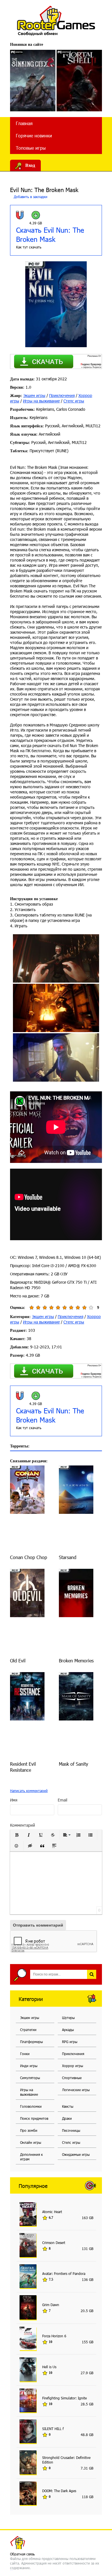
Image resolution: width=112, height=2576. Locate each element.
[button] (16, 1835)
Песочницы (71, 2130)
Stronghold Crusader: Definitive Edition (66, 2459)
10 (91, 1307)
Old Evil (18, 1661)
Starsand (67, 1557)
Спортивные (72, 2077)
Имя (13, 1800)
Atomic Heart (52, 2211)
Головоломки (31, 2106)
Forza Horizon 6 (54, 2336)
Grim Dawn (50, 2304)
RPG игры (69, 2041)
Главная (24, 123)
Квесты (67, 2106)
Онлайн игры (30, 2142)
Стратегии (28, 2029)
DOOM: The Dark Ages (59, 2490)
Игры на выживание (41, 401)
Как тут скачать (28, 247)
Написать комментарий (29, 1790)
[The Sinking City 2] (32, 80)
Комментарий (22, 1825)
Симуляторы (30, 2077)
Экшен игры (34, 395)
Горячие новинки (34, 136)
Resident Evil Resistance (23, 1767)
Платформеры (31, 2041)
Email (62, 1800)
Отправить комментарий (38, 1925)
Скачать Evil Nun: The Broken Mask (50, 234)
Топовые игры (31, 148)
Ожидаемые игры (76, 2154)
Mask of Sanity (73, 1764)
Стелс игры (73, 401)
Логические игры (76, 2089)
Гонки (25, 2053)
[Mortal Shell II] (79, 80)
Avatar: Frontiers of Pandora (63, 2273)
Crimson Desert (53, 2242)
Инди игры (28, 2065)
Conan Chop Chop (28, 1557)
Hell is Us (49, 2366)
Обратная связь (22, 2554)
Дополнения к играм (31, 2156)
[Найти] (91, 1974)
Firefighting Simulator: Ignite (64, 2398)
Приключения (62, 395)
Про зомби (28, 2130)
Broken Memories (76, 1661)
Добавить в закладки (30, 196)
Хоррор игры (72, 2065)
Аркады (68, 2029)
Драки (67, 2118)
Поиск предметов (34, 2118)
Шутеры (68, 2017)
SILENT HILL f (53, 2428)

# [Your instructions]
The expected answer is each line of the records above that includes the string "Mask".

# [Written answer]
Скачать Evil Nun: The Broken Mask (50, 234)
Mask of Sanity (73, 1764)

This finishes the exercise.